Gsm cresce ancora: conti oltre i 9 milioni e cambio alla guida della società pubblica
L’assemblea dei soci riunita a Pordenone approva il bilancio 2025 e affida il vertice a Emanuele Mazzaro. Prata verso l’ingresso nella compagine.
Per Gsm si apre una nuova fase con due segnali netti: i conti continuano a salire e la governance cambia volto. Nell’assemblea dei soci convocata a Pordenone è arrivato il via libera al bilancio 2025 della multiutility pubblica, insieme alla nomina di Emanuele Mazzaro come nuovo amministratore unico.
Il passaggio segna anche l’uscita dal vertice di Antonio Consorti, che dopo nove anni lascia la guida operativa per assumere l’incarico di direttore generale. La società, partecipata da enti pubblici del Friuli Venezia Giulia e del Veneto orientale, chiude così un esercizio che viene indicato come il migliore nella propria storia.
Il valore della produzione raggiunge 9.067.898 euro, con una crescita del 7,22% rispetto al 2024 e del 17,77% sul 2023. L’utile si ferma a 855.285 euro, praticamente stabile su base annua, nonostante l’aumento dei costi legati a energia, carburanti e personale.
Vertice rinnovato per il prossimo triennio
Con il rinnovo degli organi sociali, la società pordenonese ridisegna il proprio assetto interno. Accanto a Mazzaro viene confermato Domenico Piasentin nel ruolo di direttore operativo, mentre Davide Scaglia resta revisore contabile.
Il collegio sindacale sarà guidato da Olinda De Marco, con Paolo Ciganotto e Andrea Missana come componenti. Nel corso dell’assemblea, il sindaco di Pordenone Alessandro Basso, presidente dei soci, ha richiamato la solidità dell’azienda e la fase di crescita che attende la nuova gestione.
Nel passaggio di consegne, Consorti ha collegato il risultato approvato al lavoro svolto negli anni per rafforzare la presenza di Gsm nei servizi offerti ai Comuni. Piasentin ha invece insistito sulla continuità del percorso aziendale, ricordando una lunga progressione dei bilanci e indicando come prospettiva l’ampliamento delle attività e della base sociale.
Dove si concentra il fatturato
La voce più pesante resta la sosta, che da sola vale 4.643.994 euro, pari a poco più della metà del fatturato complessivo. Il dato migliora rispetto al 2024, quando l’attività si era fermata a 4.424.027 euro.
Subito dietro c’è la manutenzione del verde pubblico, che porta 1.342.677 euro e cresce dell’11,48%. Tra gli altri servizi figurano l’hub intermodale bus di Pordenone con 651.008 euro, il Canone Unico Patrimoniale con 766.233 euro, la segnaletica stradale con 598.000 euro e la riscossione coattiva con 185.815 euro.

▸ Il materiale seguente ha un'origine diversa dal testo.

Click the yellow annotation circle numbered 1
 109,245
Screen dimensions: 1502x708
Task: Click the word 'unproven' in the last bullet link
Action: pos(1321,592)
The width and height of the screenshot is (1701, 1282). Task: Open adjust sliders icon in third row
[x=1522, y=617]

Nel bilancio trovano spazio anche il mercato ittico all’ingrosso di Marano Lagunare, che vale 252.050 euro, e la gestione del centro sportivo Bruno De Marchi di Pordenone, con 209.397 euro. È un quadro che conferma il peso crescente di una società attiva su più fronti nei servizi locali.
Base sociale in allargamento e investimenti annunciati
I costi di produzione salgono a 7.984.491 euro, con un aumento dell’8,92% rispetto all’esercizio precedente, ma la redditività resta su livelli analoghi. Il capitale sociale è oggi pari a 1.500.000 euro, dopo l’aumento deliberato il 17 dicembre 2025 rispetto ai precedenti 300.000 euro.

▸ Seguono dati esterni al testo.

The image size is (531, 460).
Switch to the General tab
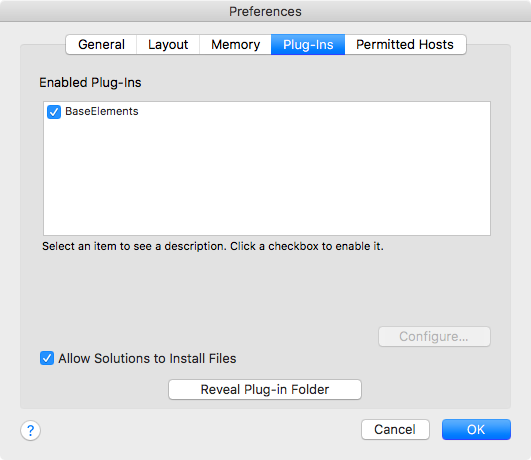point(101,44)
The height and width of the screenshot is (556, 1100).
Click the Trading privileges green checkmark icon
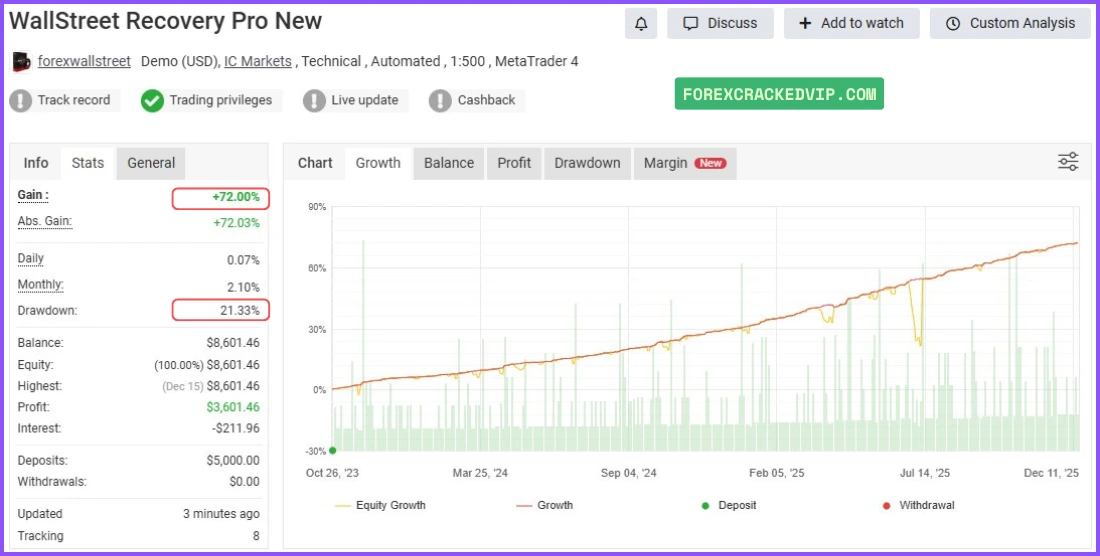pos(152,100)
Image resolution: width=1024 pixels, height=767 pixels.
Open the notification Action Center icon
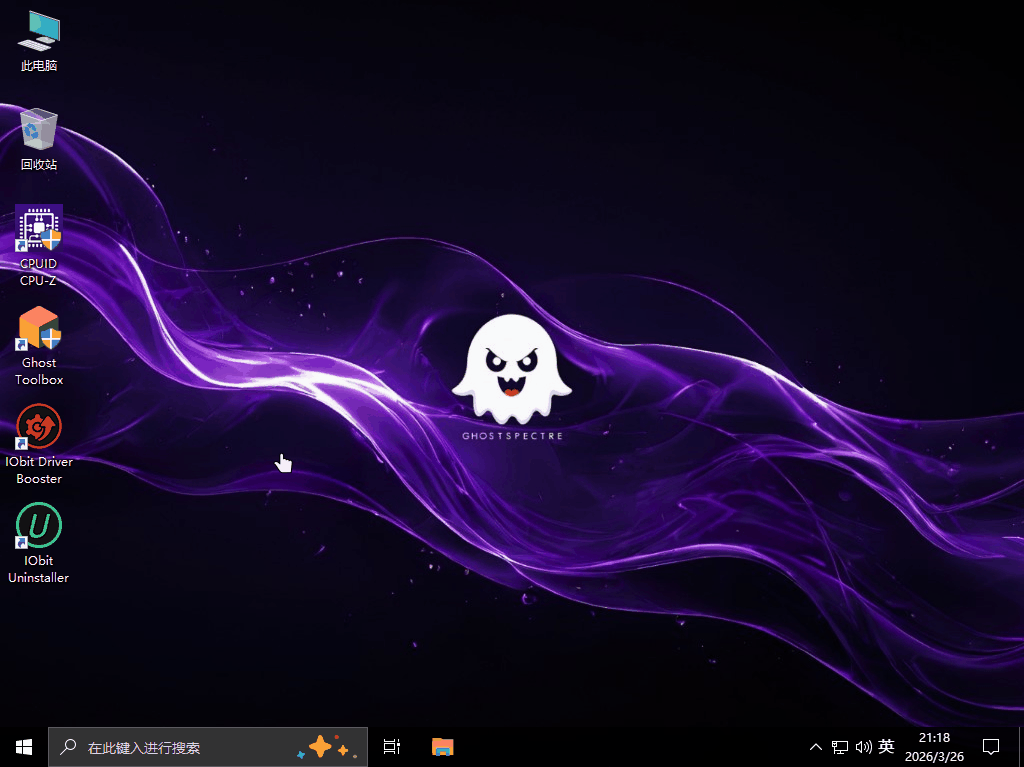click(x=991, y=747)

Dal punto di vista societario, Gsm segnala 34 soci pubblici già presenti e un ulteriore allargamento in vista con l’ingresso di Prata, che porterebbe la compagine a quota 35 Comuni. Nei mesi tra il 2025 e l’avvio del 2026 sono inoltre arrivati rinnovi e nuovi affidamenti con enti soci, tra cui Gorizia, Latisana, Aviano e Sacile, entrato anche nel capitale della società.
La relazione richiama poi l’interesse di altri Comuni delle province di Udine, Pordenone, Treviso e Venezia. Tra i progetti aperti compaiono la riqualificazione della sede di via Colonna a Pordenone, il rinnovo dei mezzi con veicoli a minore impatto ambientale e l’estensione di sistemi digitali per il controllo della sosta attraverso la lettura delle targhe.
Negli ultimi anni la società ha raccolto anche riconoscimenti a livello nazionale per i risultati di bilancio e per i parametri Esg. Tra questi vengono citate l’Alta Onorificenza di Bilancio, assegnata sulla base delle performance dal 2020 al 2023, e l’Alta Onorificenza Esg ottenuta nel 2025 da Cerved Rating Agency.